**** GIVEN ENTRIES ****

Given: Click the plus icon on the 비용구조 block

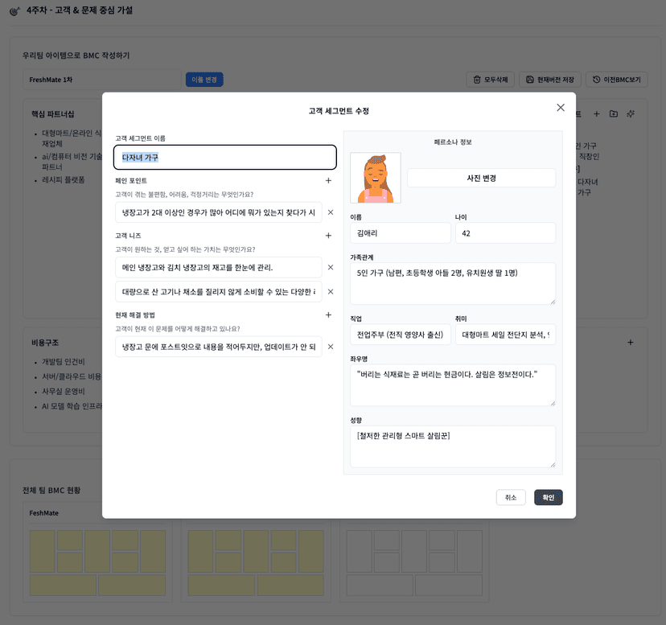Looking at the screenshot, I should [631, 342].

****
**** GIVEN ENTRIES ****

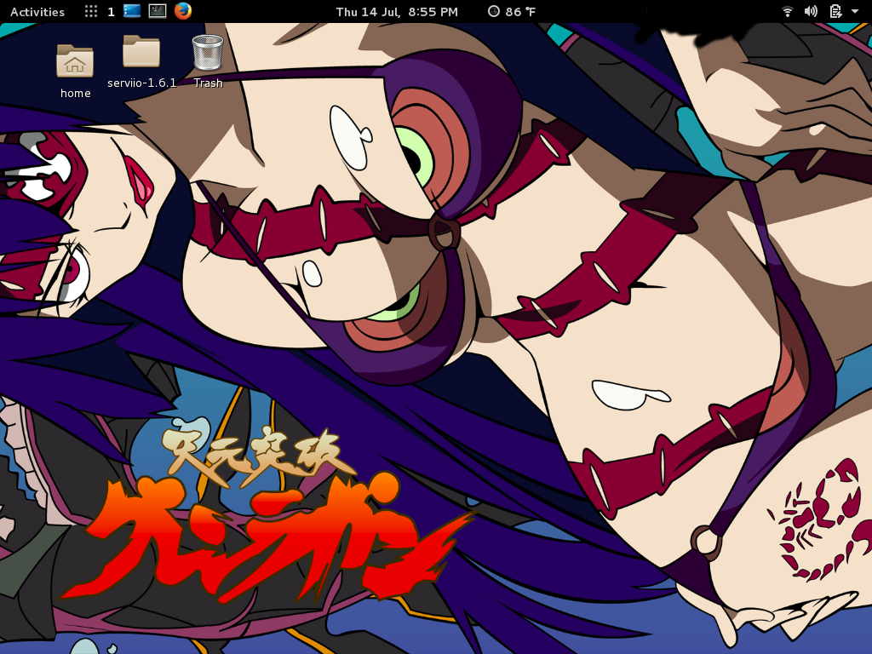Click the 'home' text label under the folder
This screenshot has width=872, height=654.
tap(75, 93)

****
**** GIVEN ENTRIES ****

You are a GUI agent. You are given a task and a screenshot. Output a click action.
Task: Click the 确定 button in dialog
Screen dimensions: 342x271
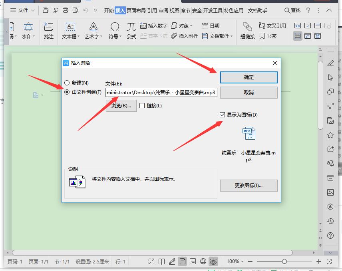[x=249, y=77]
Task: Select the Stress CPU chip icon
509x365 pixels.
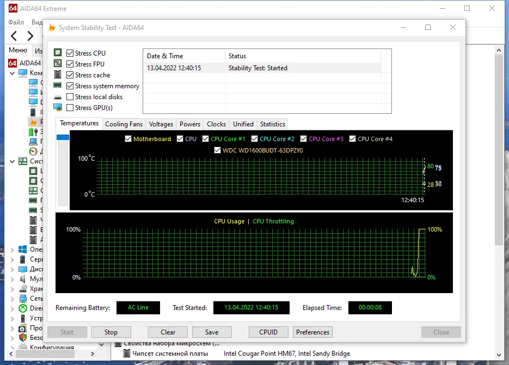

****

WORK REQUIRED → Rewrite the rows from the line with "You are a GUI" up to and including the line with "509x365 pixels.", replacing "screenshot" with "screen capture" and keeping everything else the same. Leave the pictures out.

FINISHED EXERCISE →
You are a GUI agent. You are given a task and a screen capture. Output a click action.
Task: Click the 确定 button in dialog
Screen dimensions: 342x271
[x=249, y=77]
Task: Select the Stress CPU chip icon
509x365 pixels.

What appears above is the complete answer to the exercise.